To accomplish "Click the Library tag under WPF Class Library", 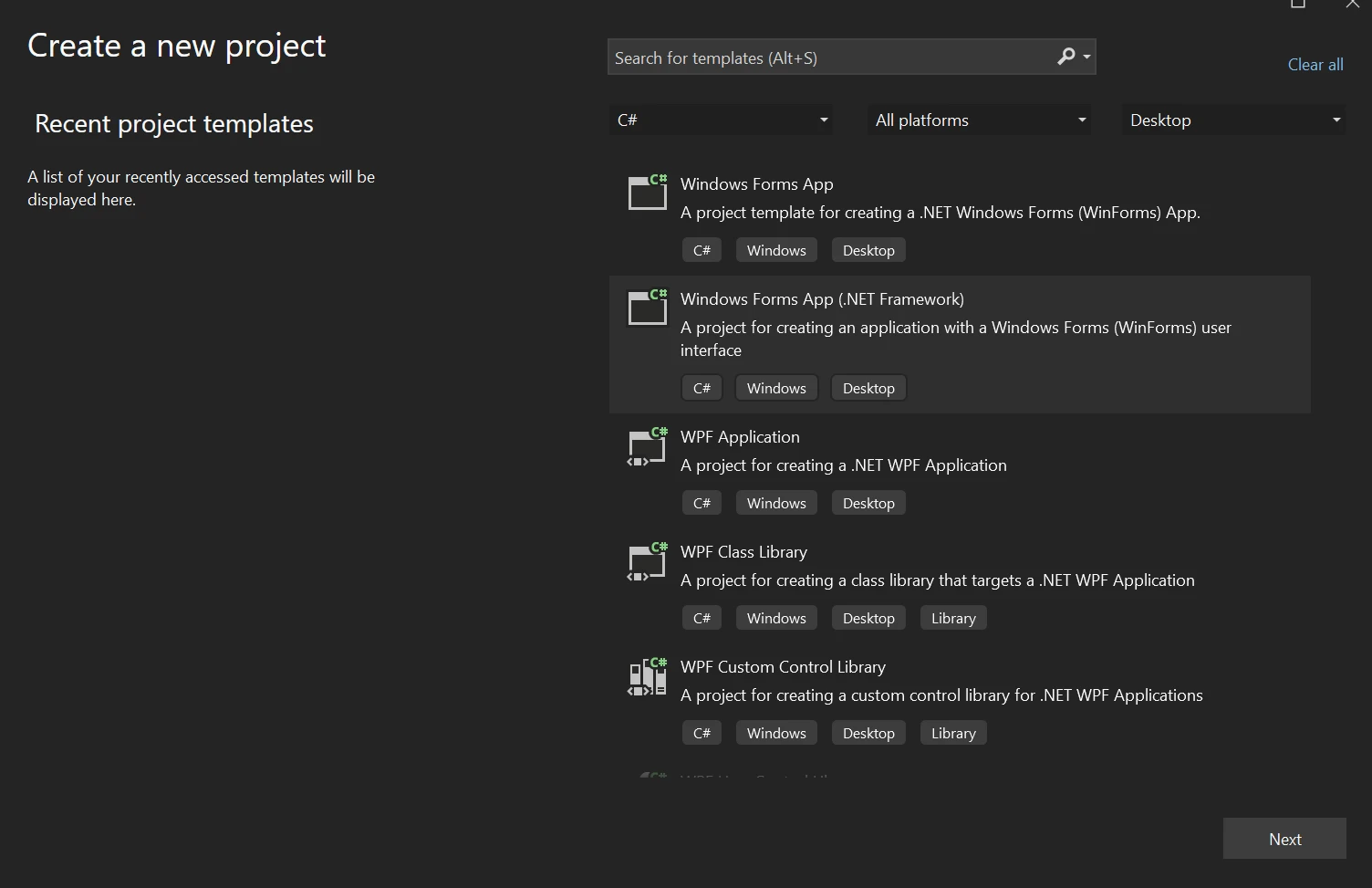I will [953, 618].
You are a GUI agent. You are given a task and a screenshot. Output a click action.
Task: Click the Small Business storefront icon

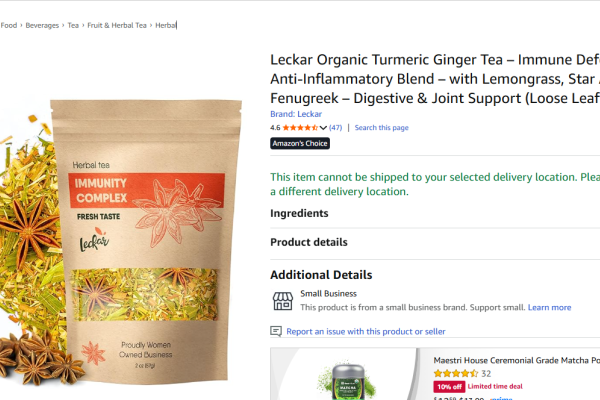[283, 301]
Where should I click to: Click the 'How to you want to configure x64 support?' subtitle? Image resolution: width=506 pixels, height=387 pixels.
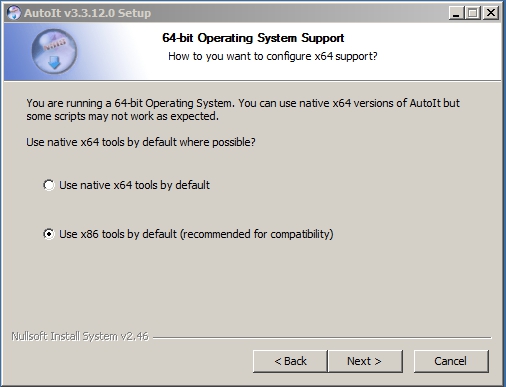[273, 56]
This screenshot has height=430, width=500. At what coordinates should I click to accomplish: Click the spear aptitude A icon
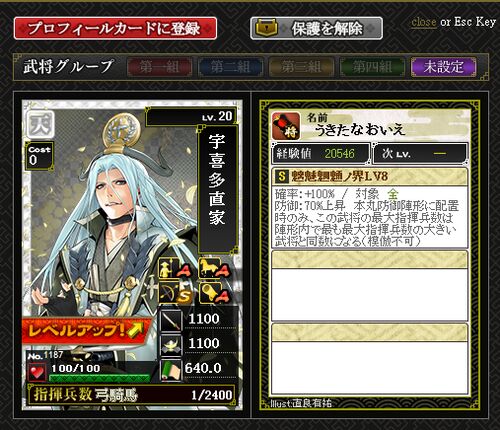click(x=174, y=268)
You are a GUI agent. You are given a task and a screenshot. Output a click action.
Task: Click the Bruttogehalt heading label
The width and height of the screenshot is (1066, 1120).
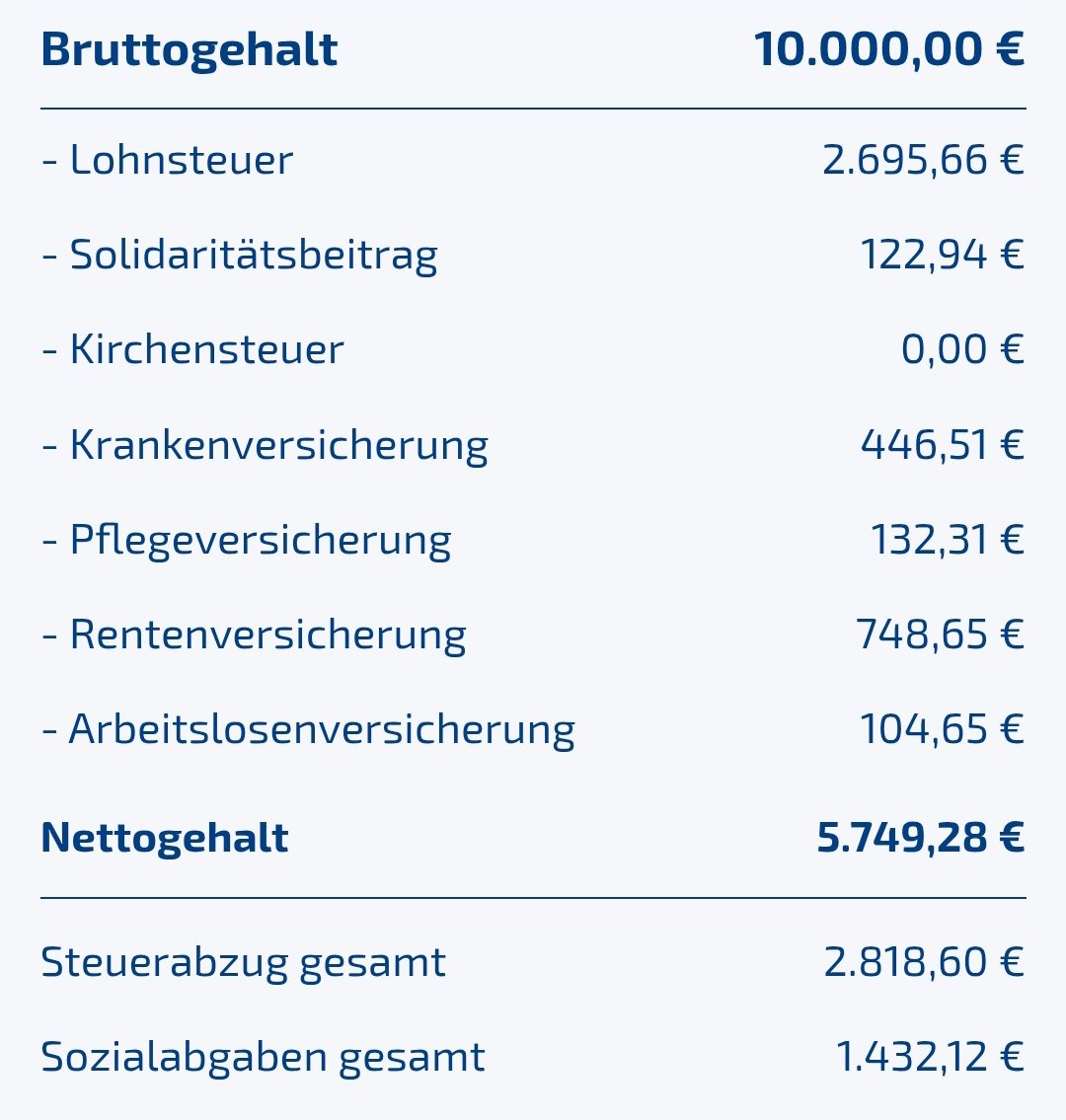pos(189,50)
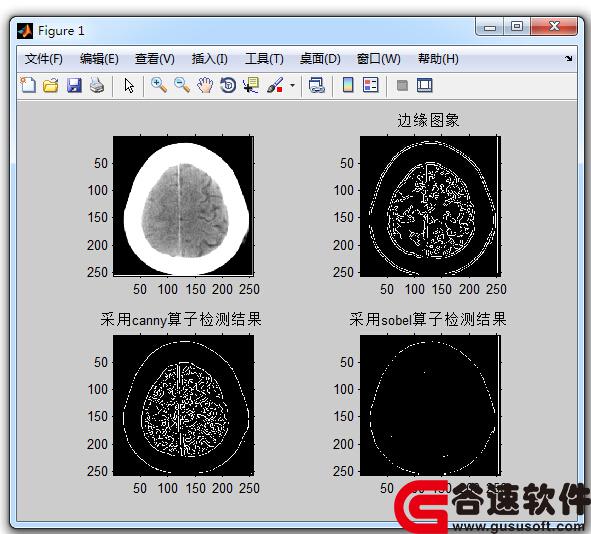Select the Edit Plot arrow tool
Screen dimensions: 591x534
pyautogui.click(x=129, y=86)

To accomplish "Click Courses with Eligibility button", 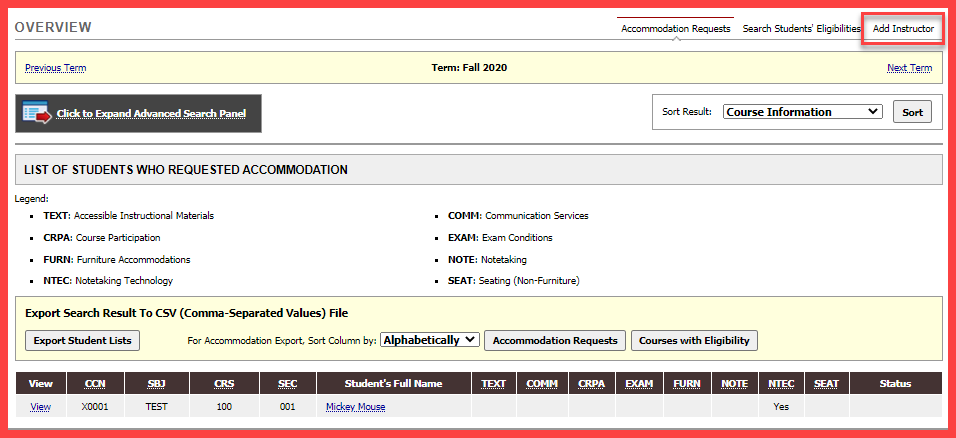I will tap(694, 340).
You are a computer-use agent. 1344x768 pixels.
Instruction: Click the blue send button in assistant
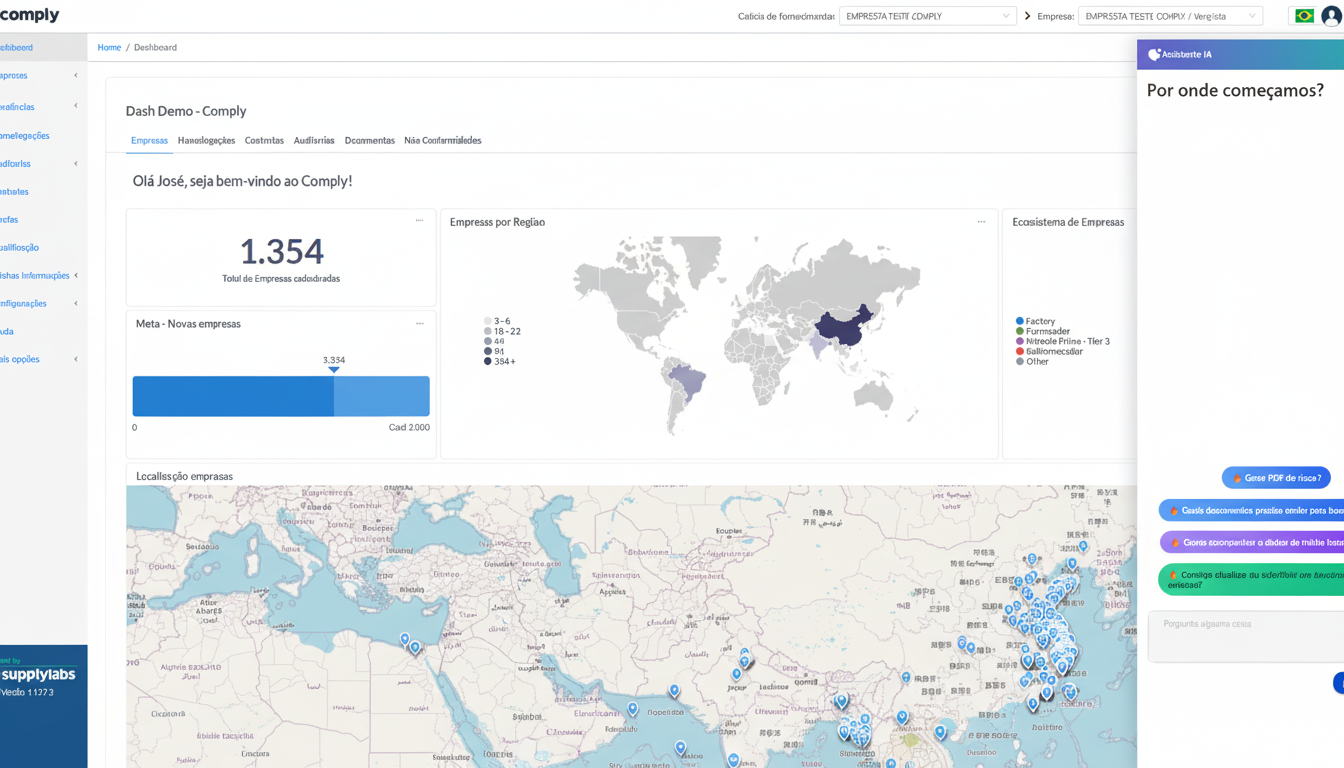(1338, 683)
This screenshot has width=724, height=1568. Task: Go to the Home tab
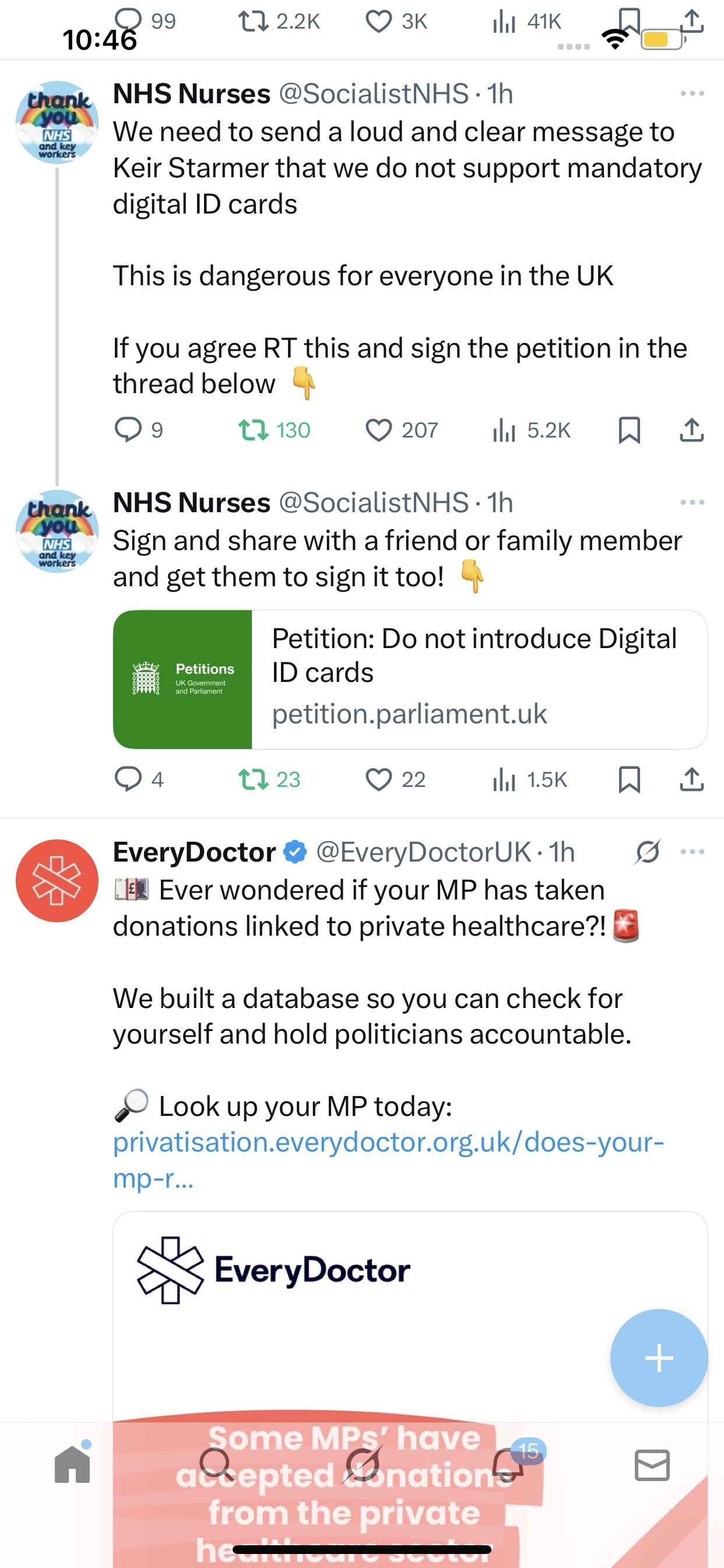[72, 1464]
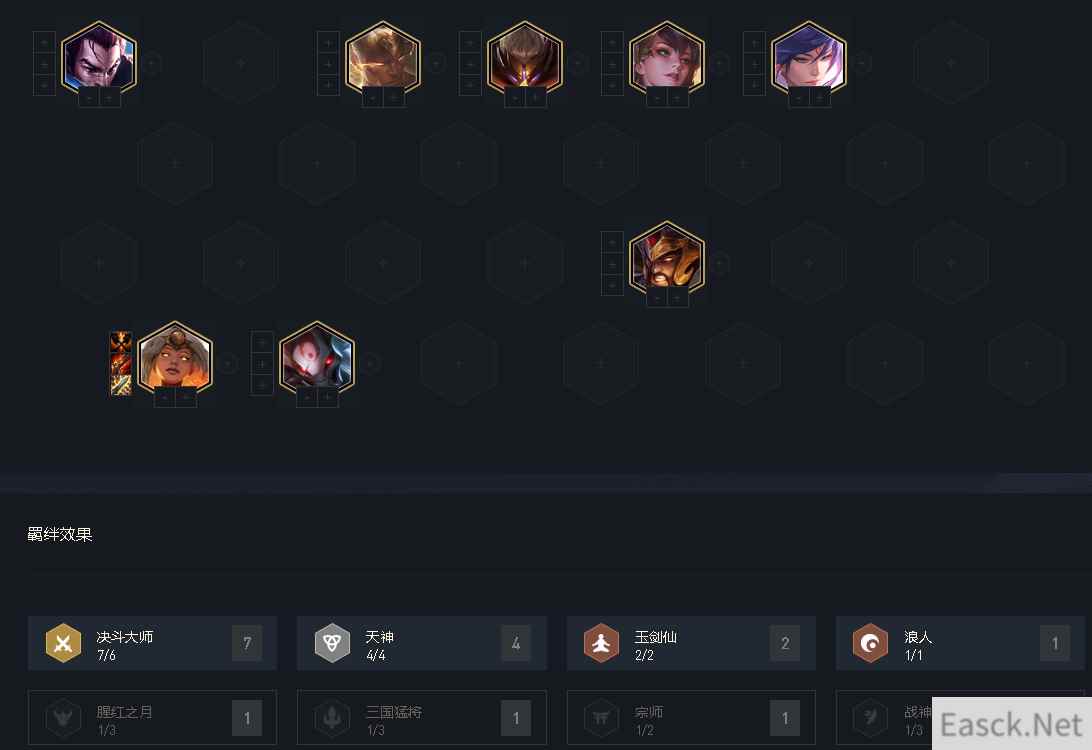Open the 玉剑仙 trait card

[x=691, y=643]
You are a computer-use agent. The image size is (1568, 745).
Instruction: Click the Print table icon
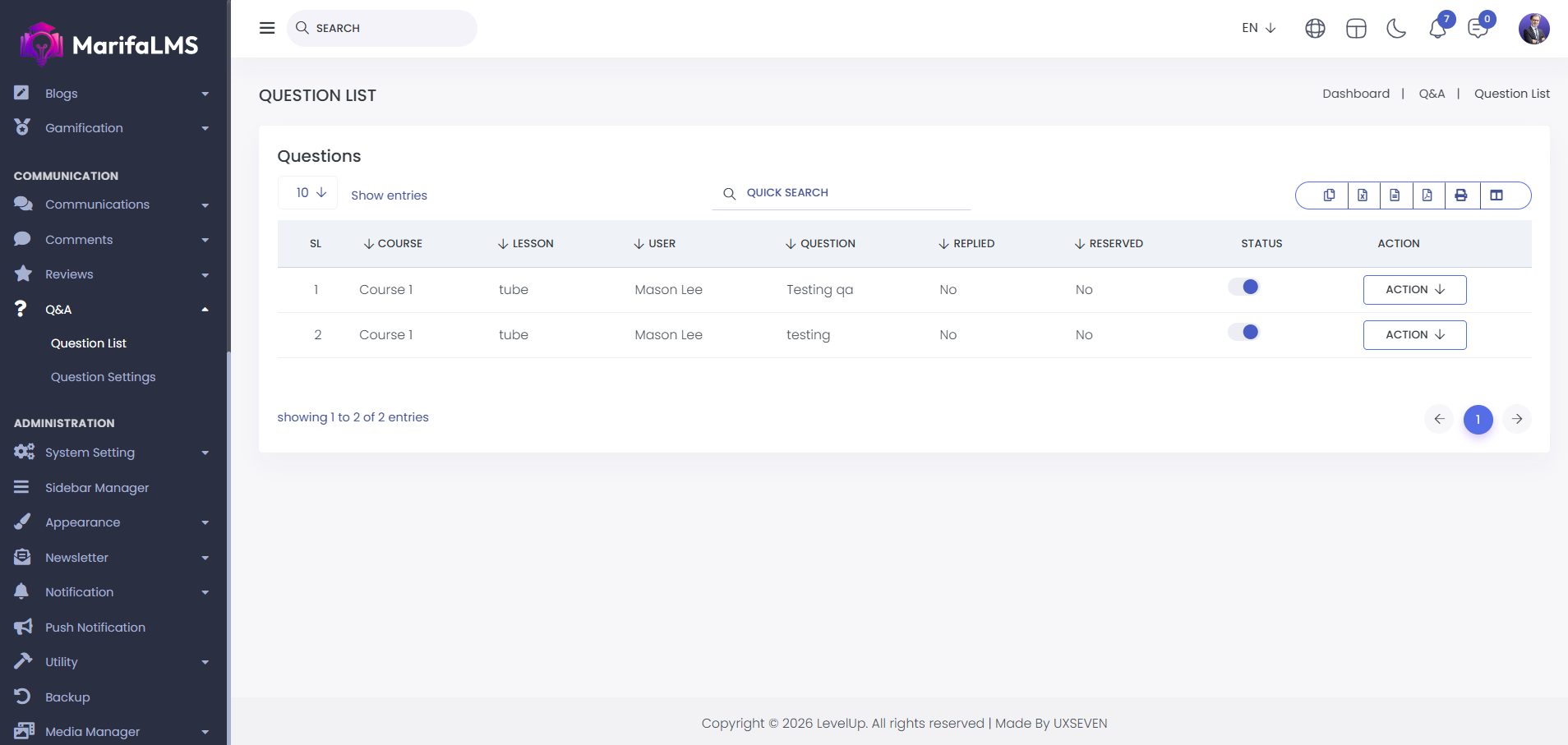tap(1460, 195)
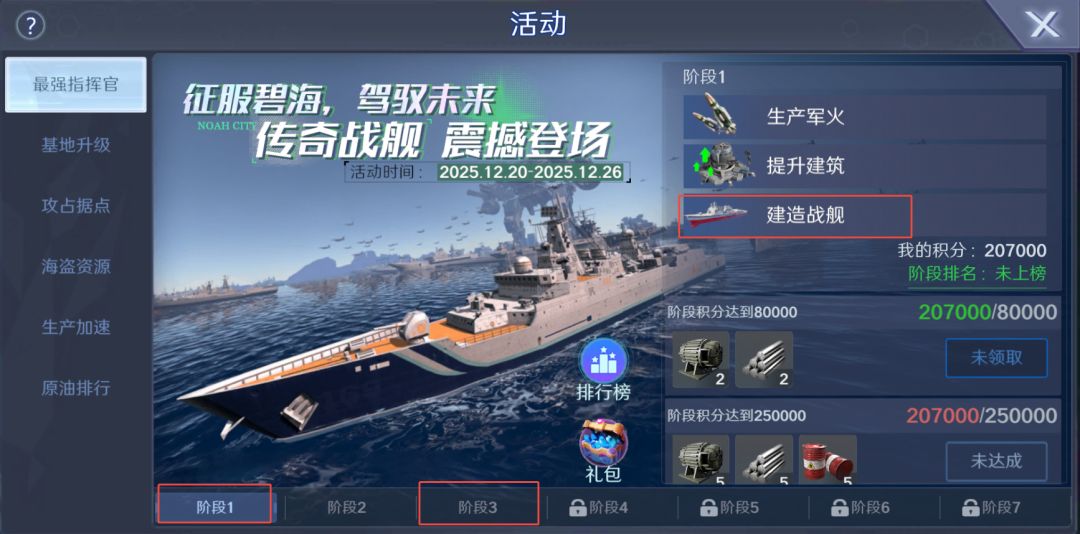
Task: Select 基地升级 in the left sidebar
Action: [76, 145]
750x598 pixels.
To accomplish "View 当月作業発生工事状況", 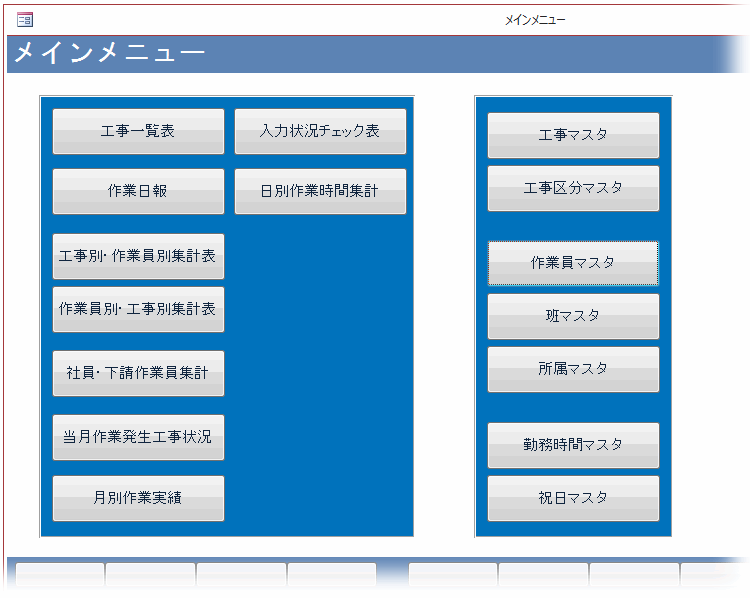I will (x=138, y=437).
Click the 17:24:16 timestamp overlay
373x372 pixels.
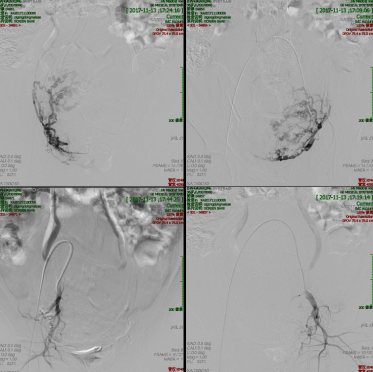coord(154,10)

*Action item*: Nothing but the lines holding the word "computer" should be returned from the listing above.

*Answer box*:
You are a computer-use agent. 1344x768 pixels.
You are a computer-use agent. The image size is (1568, 745).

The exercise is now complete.